For all this she pays not a cent to England except the interest earned by British loans and ordinary commercial investments, and the cost of the small British Army of 60,000 men that in peacetime, along with the Indian Army, has constituted the land forces of British India.

And all this modern equipment that is part of what we call civilization, serving more than 300,000,000 people in British India, is run by a body of men in which there are only about 6,000 Britishers to over 1,000,000 Indians.

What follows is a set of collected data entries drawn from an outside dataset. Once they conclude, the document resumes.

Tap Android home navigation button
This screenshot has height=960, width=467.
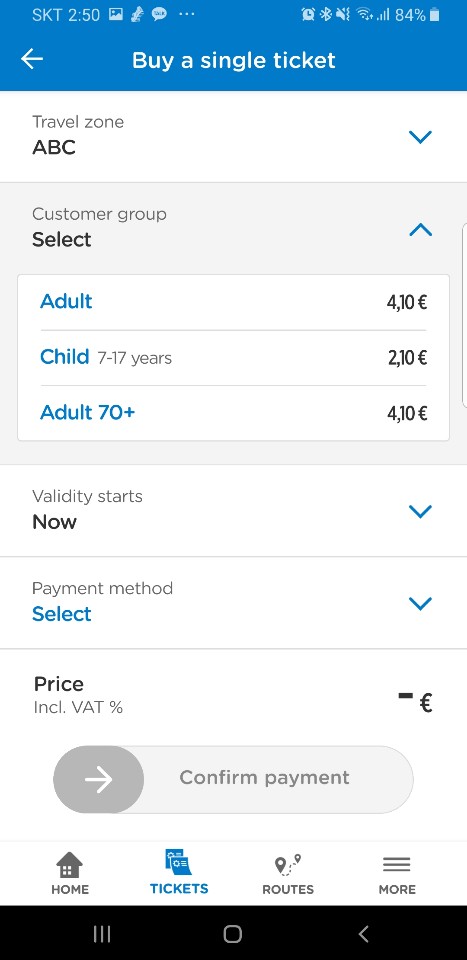pyautogui.click(x=233, y=933)
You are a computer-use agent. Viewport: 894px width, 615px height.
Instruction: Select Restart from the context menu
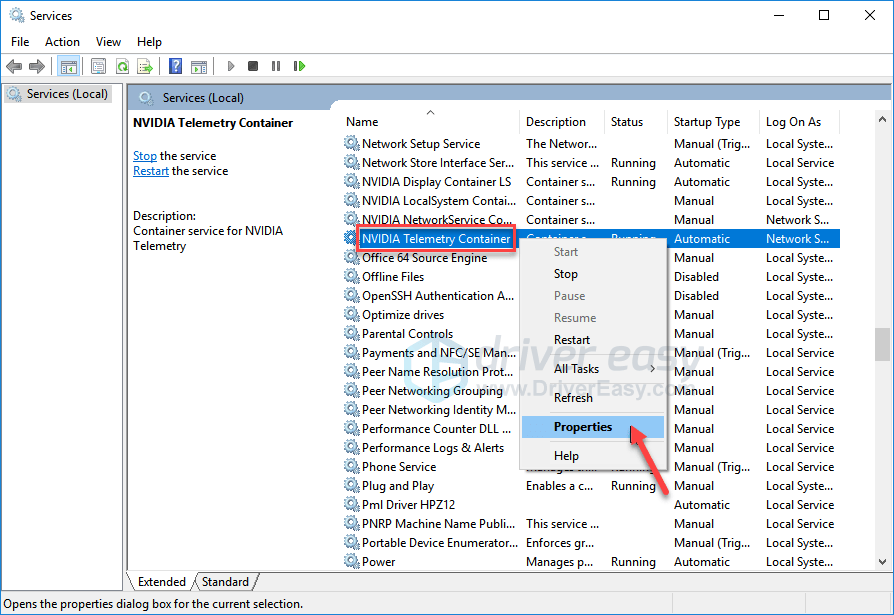pos(572,340)
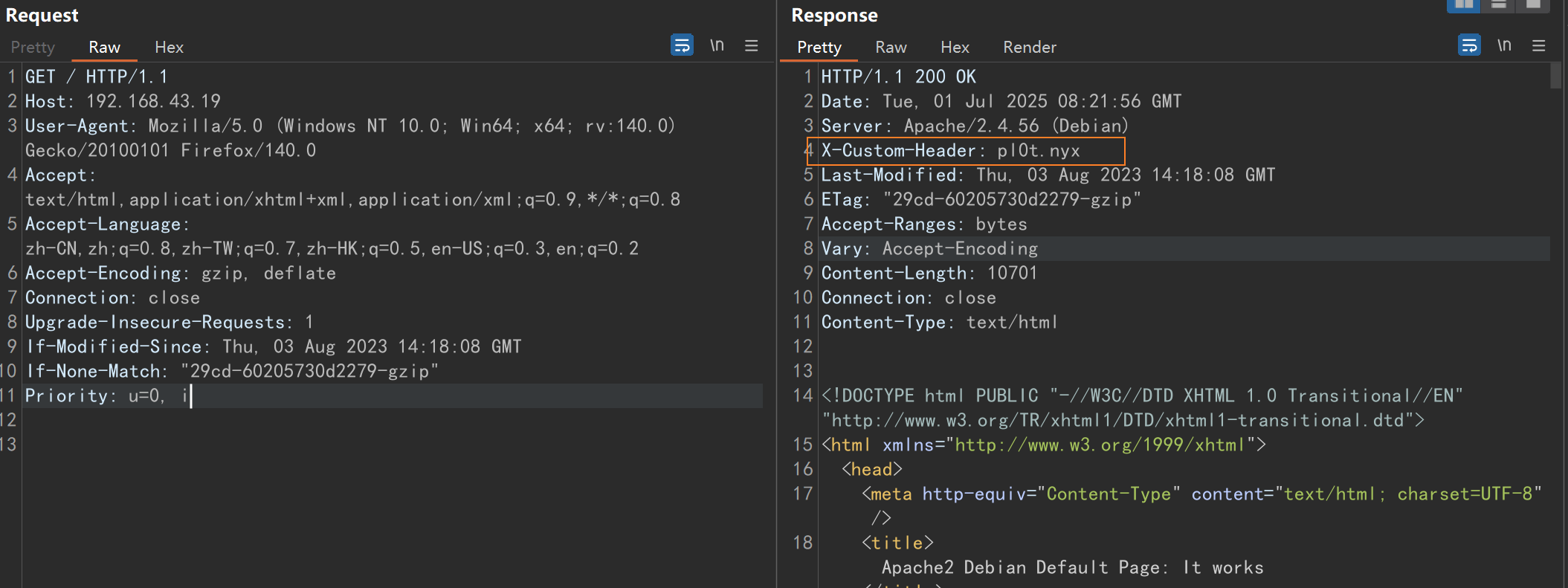Click the Response panel \n icon
Image resolution: width=1568 pixels, height=588 pixels.
point(1504,45)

And even the political directorate at the top, which we call the Indian Civil Service, now contains more Indians than British, of which the actual number two months ago was short of 600. A remarkable figure!

Through the last eighty years—a short time in the history of India—we have been associating Indians more and more closely with the government of the country, and Parliament has passed a series of great acts to give India, first, representation, and then democratic responsibility.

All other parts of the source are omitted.